Berdasarkan Undang-Undang Nomor 39 Tahun 2007, dua persen penghasilan dialokasikan sebagai Dana Bagi Hasil Cukai dan Hasil Tembakau (DBHCHT). Selanjutnya DBHCHT itu 30 persen diberikan untuk provinsi penghasil. Adapun 30 persen untuk kabupaten atau kota penghasil. Kemudian, 30 persen untuk kabupaten dan kota sekitarnya.
“Kalau berdasarkan kontribusi penerimaan cukai hasil tembakau, maka yang dapat daerah ada industri atau pabriknya lebih banyak,” katanya.
Padahal, menurut dia, salah satu amanat dalam DBHCHT itu meningkatkan mutu. “Manfaat DBHCHT untuk meningkatan mutu dari produksi mereka (petani),” ucapnya. Dia menjabarkan, jika menimbang dari rumusan tersebut, maka akan diketahui mana daerah penerima cukai paling besar.
“Itu pasti bukan dibayarkan lebih dulu oleh petani. Tapi dibayarkan lebih dahulu oleh pabrik rokok.”
Pengendalian tembakau sangat terkait dalam rumusan Peraturan Pemerintah 109 Tahun 2012. Rama membagi beberapa poin ihwal pengendalian tersebut. Adapun soal harga merujuk Undang-Undang 39 Tahun 2007, yakni tentang cukai.
“Kalau ini evaluasi berdasarkan Sigaret Putih Mesin (SPM), bahwa 34 persen dari harga rokok di toko. Anggaplah dari Rp 10 ribu, harga rokok sebenarnya itu Rp 3.500,” katanya. Sedangkan, Rp 6.500 kembali ke negara yang dipungut dari cukai dan pajak rokok. “Pajak rokok ada dua. Pajak daerah dan PPN (Pajak Pertambahan Nilai),” ucapnya.

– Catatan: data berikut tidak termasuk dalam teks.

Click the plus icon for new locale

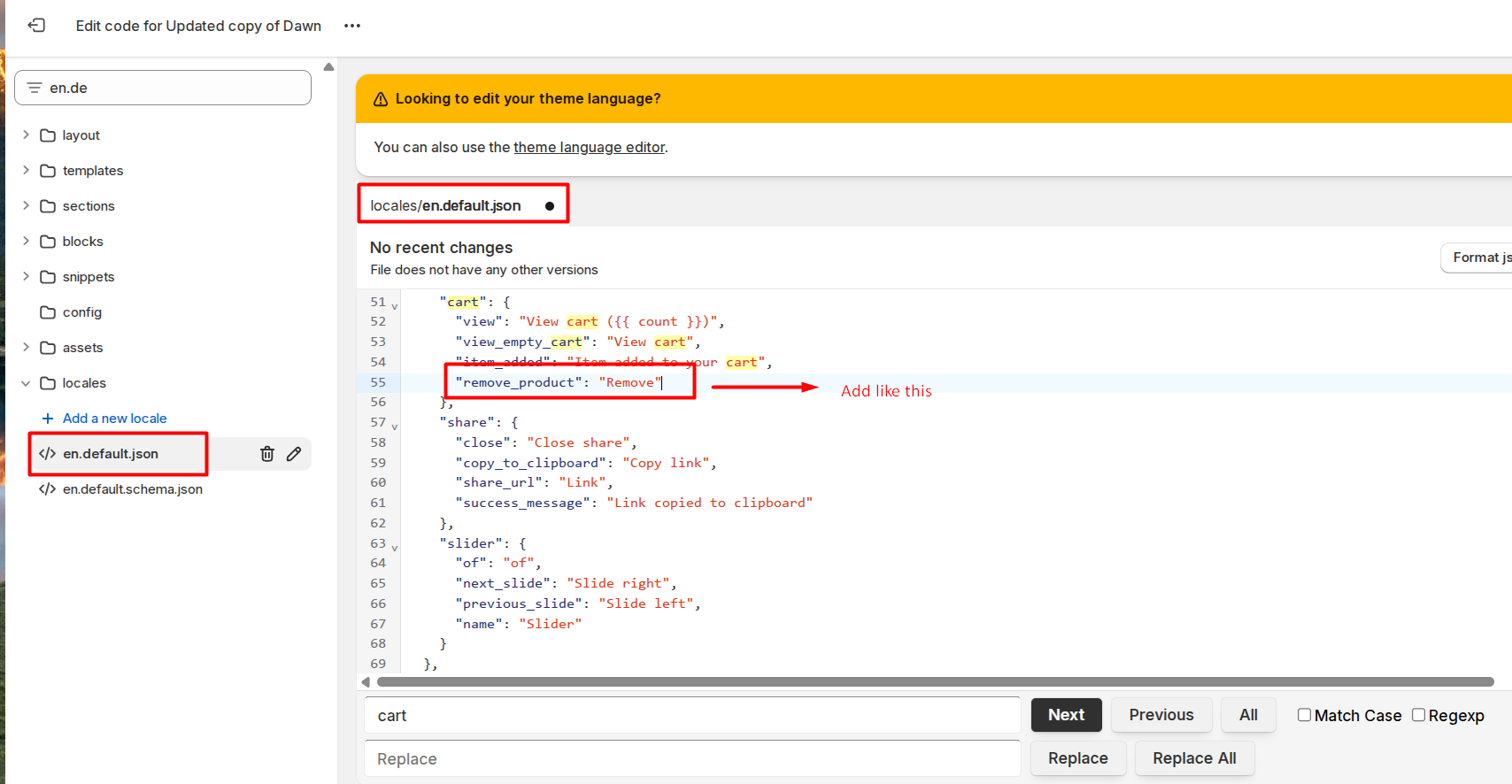(48, 419)
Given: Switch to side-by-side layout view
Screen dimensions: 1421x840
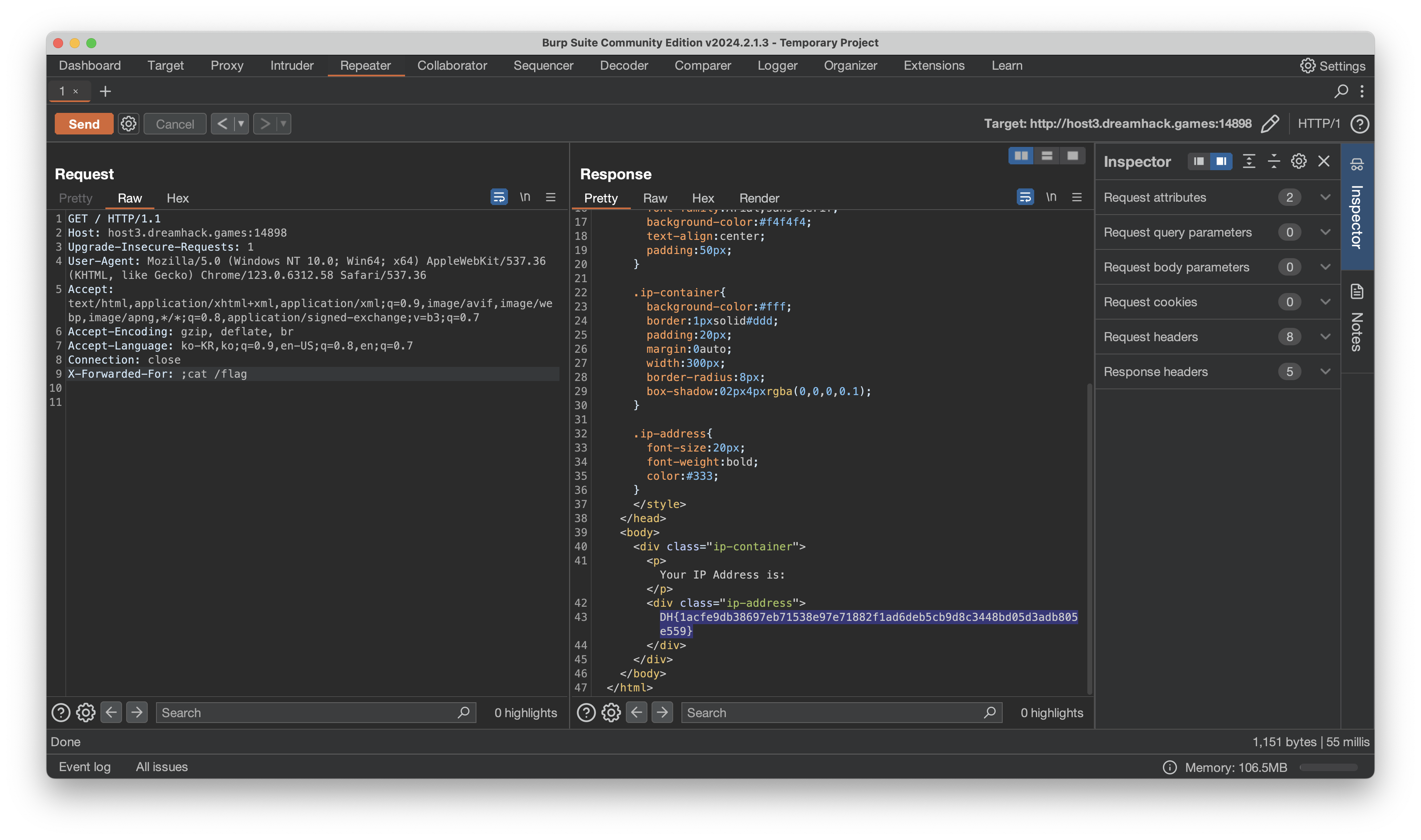Looking at the screenshot, I should (x=1021, y=156).
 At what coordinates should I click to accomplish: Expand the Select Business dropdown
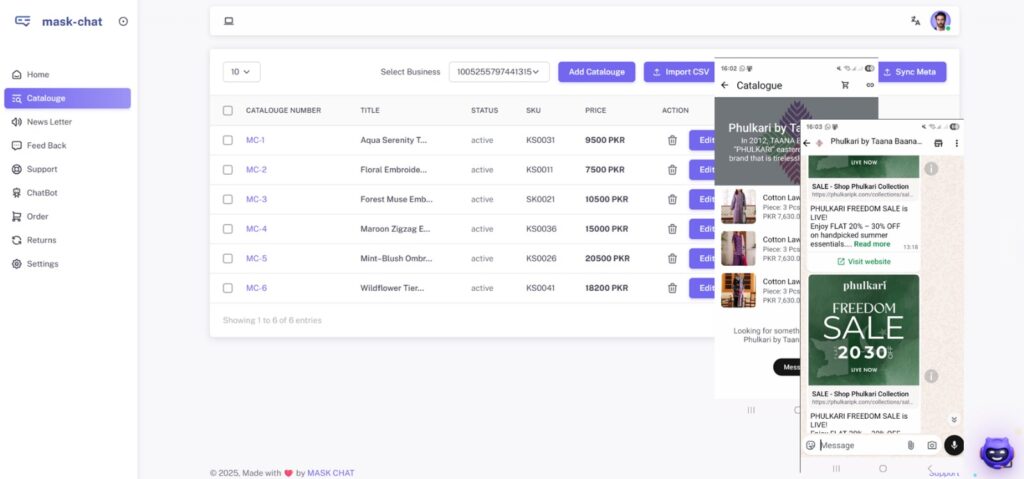[x=499, y=72]
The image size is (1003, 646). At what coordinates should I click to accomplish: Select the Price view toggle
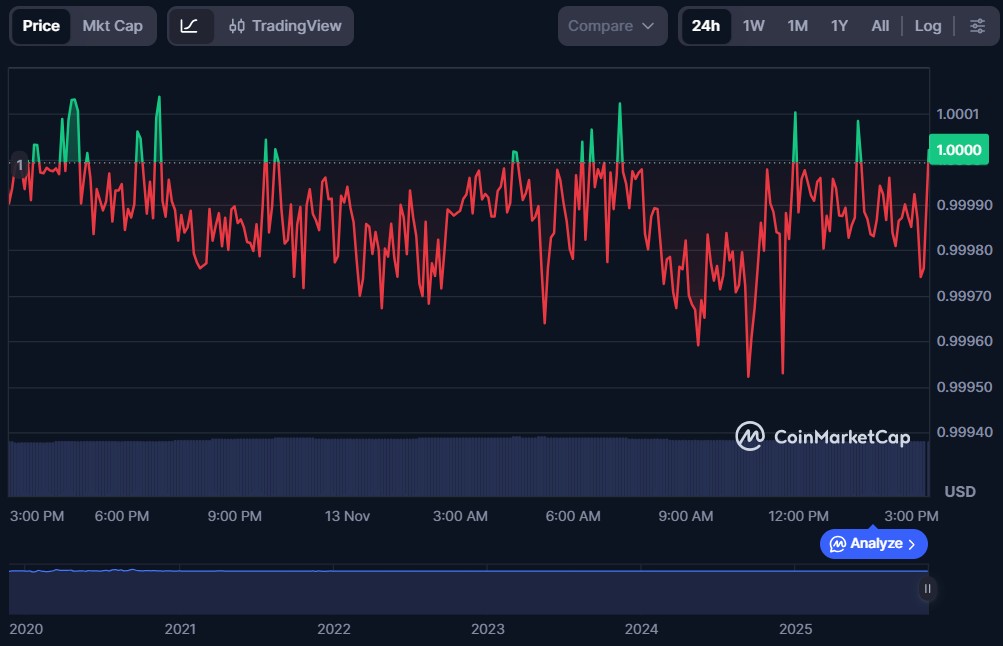41,26
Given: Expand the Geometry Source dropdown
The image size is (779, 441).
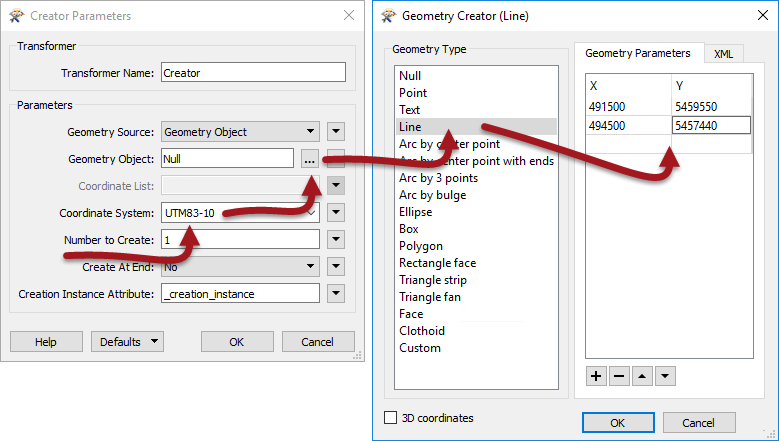Looking at the screenshot, I should 240,132.
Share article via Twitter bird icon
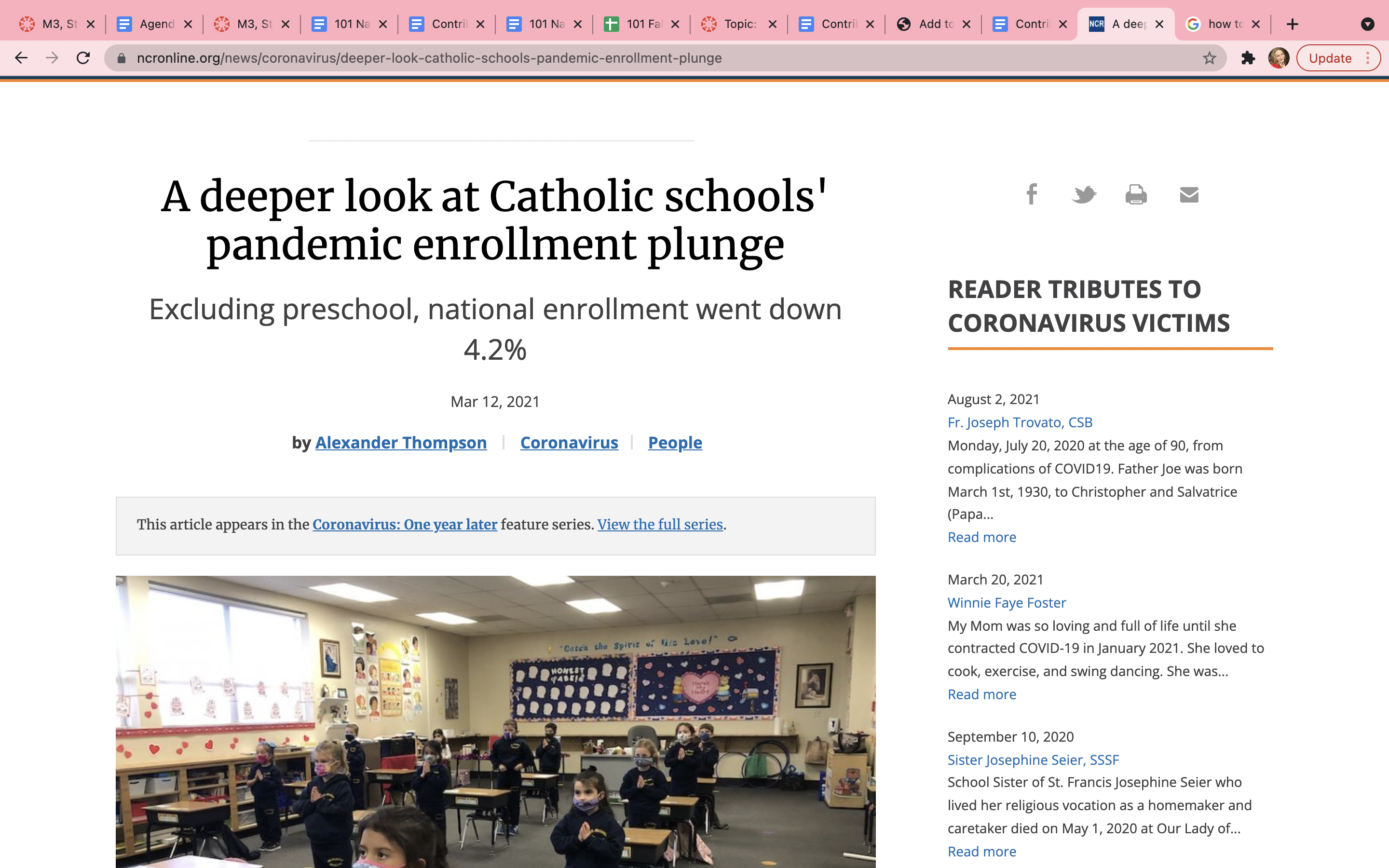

Rama menjelaskan, soal pengendalian dari aksesnya, larangan diberikan untuk di bawah usia 18 tahun dan ibu hamil. Adapun terkait perilaku tentang pengendalian, antara lain peringatan kesehatan.
“Tertulis dan bergambar,” katanya.
Kemudian, penetapan Kawasan Tanpa Rokok (KTR). “Kalau mau merokok harus disiplin, tidak boleh di tempat terlarang,” ujarnya.
Adapun yang bertaut iklan promosi dan sponsor dibatasi untuk media penyiaran yang menggunakan frekuensi radio.
“Ruang lingkupnya (frekuensi radio) ada di Undang-Undang Penyiaran. Sekarang di televisi (iklan rokok) pukul 21.30 sampai 05.00,” katanya.
Sementara iklan di media cetak juga dibatasi ukuran, letak, dan sasaran pembacanya. Iklan yang dipasang di luar ruangan dibatasi letak dan ukurannya. Tak boleh pula iklan dipasang di Kawasan Tanpa Rokok.
“Tidak boleh memberikan rokok gratis, hadiah produk tembakau atau ditempeli yang dikenali brand image (gambaran merek) rokok,” ucapnya.
Merujuk data yang dihimpun Center for Indonesia’s Strategic Development Initiatives (CISDI) pada 2021, Rama memandang urgensi revisi Peraturan Pemerintah 109 Tahun 2012, berkaitan dengan peningkatan perokok pemula. “Anak usia 10 tahun sampai 18 tahun,” katanya. Ada pula pertimbangan terkait dampak kesehatan akibat rokok.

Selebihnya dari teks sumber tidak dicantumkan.